The bill also bans lenders from foreclosing on federally backed mortgages through mid-May and imposes a four-month ban on evictions by landlords who rely on federal housing programmes.
The package includes nearly $25bn in food assistance, including $16bn for the Supplemental Nutrition Assistance Program, or SNAP, also known as food stamps, and $9bn for child nutrition programmes. Additionally, the bill provides $450m for the Emergency Food Assistance Program, which supplies food banks, $350m of which would go toward additional food and $100m of which would be channeled to distribution efforts. An additional $200m is provided for food assistance in Puerto Rico and other US territories, as well as $100m food distribution on Native American reservations.
The US Treasury Department will be authorised to provide up to $500bn in loans, loan guarantees and investments to companies both large and small. The money comes with catches, however. Businesses that receive the money may not issue dividends for up to a year beyond the date the loans are repaid, and must retain 90 percent of the employees on their payroll as of March 24 “to the extent practicable” through September 30. The loans must be repaid within five years. There are also limits on executive compensation at companies accepting the aid, and prohibitions on using the money for stock buy-backs.
Some of the money is directed at specific industries. Airlines, for example, will get $29bn in grants and $29bn in loans and loan guarantees, as well as a reprieve on excise and fuel taxes. Half of the money is devoted explicitly to employees’ wages, salaries and benefits. Strings on the assistance include limits on executive compensation and stock buy-backs.
Up to $17bn of the money is directed at companies involved in “national security”, which is being widely interpreted as intended for planemaker Boeing.
Farmers will get up to $14bn in aid via the Commodity Credit Corporation to offset losses in that sector. Additionally, the US Department of Agriculture will receive $9.5bn to provide emergency aid for cattle ranchers, fresh fruit and vegetable growers, and others in the agricultural sector.
One business that will not be benefitting from the package is the chain of hotels and resorts owned by Trump.

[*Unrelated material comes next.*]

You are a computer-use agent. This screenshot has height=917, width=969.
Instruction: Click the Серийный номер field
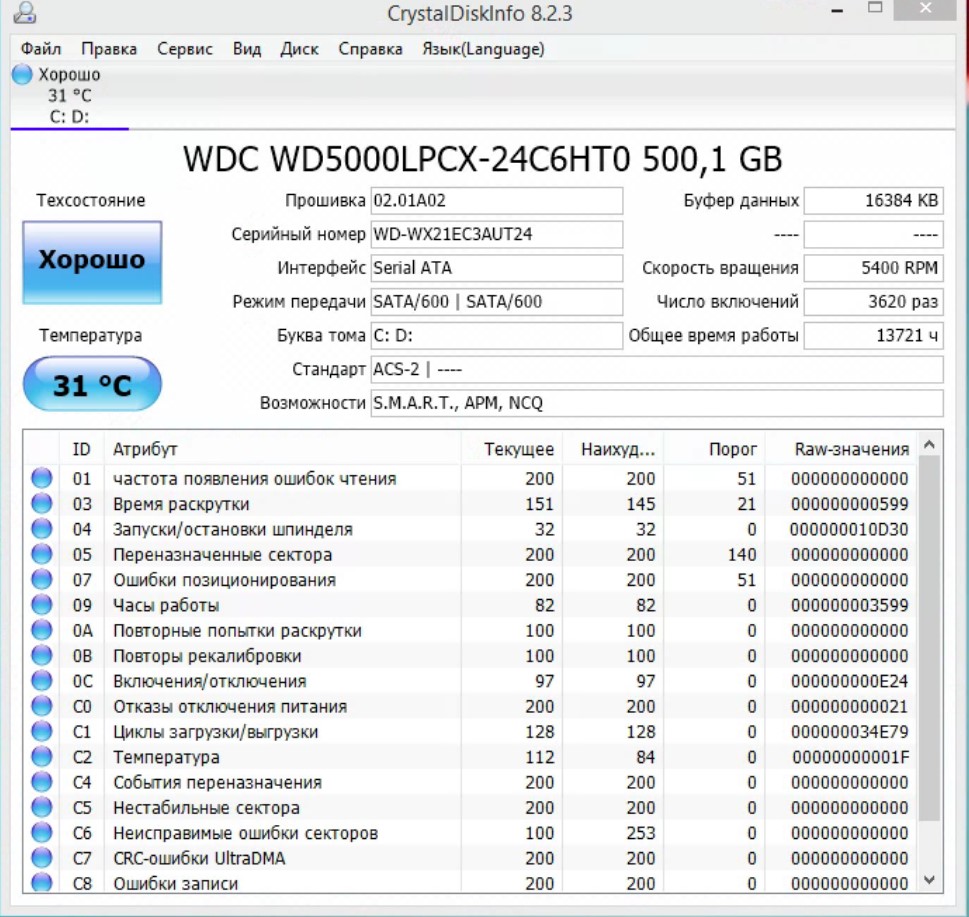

Legislators inserted language into the bill that precludes companies majority-owned or controlled by any prominent figure in either the executive or legislative branches of government, including cabinet members and members of Congress, from tapping into the government loans or investments.

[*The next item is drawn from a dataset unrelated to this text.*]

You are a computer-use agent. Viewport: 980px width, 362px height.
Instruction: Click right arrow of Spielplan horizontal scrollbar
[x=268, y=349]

A total of $377bn has been allocated to offer loans and grants to small businesses with 500 or fewer employees. To encourage the distribution of these loans, banks would earn a 5 percent fee for making the loans. Payments can be deferred up to a year, and the loans could be partially forgiven if the money is used to pay employee salaries, rent, mortgage interest or utilities.

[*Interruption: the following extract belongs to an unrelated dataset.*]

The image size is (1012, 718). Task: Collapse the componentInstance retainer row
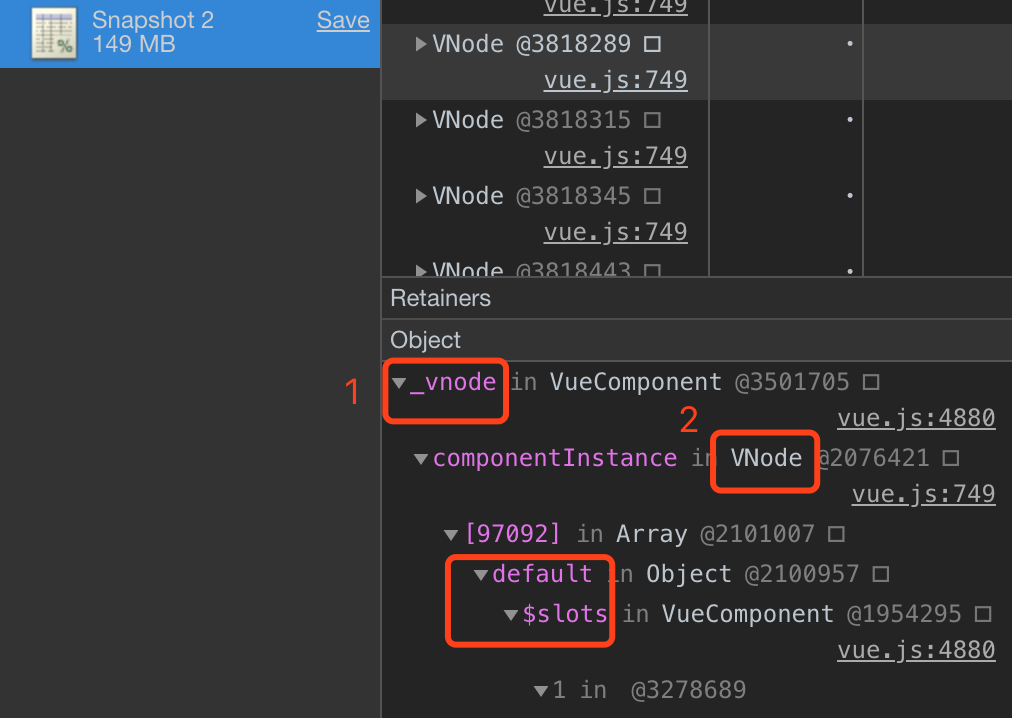coord(421,459)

The bill also allocated $17bn to defer existing payments on Small Business Administration loans and $10bn in emergency grants to small businesses.
The bill includes $100bn in grants for hospitals and other healthcare providers to help them cope with the crisis and to make up for revenue they lost by delaying other procedures. They will also receive a 20 percent increase in Medicare payments for treating patients with the virus.
As much as $45bn is directed at the US Federal Emergency Management Agency’s Disaster Relief Fund for state and local efforts to combat the virus, including for protective equipment.
State and local governments will get $150bn to cover costs associated with the virus, to be distributed based on each state’s proportion of the total US population. No state shall receive less than $1.25bn, and local governments that serve populations of more than 500,000 will be eligible.
State and local governments will also receive $400m in grants to cover the costs of shifting elections away from polling centres to remote methods such as voting by mail.
Some $30bn in aid is directed toward the education sector, including colleges and universities and local school districts.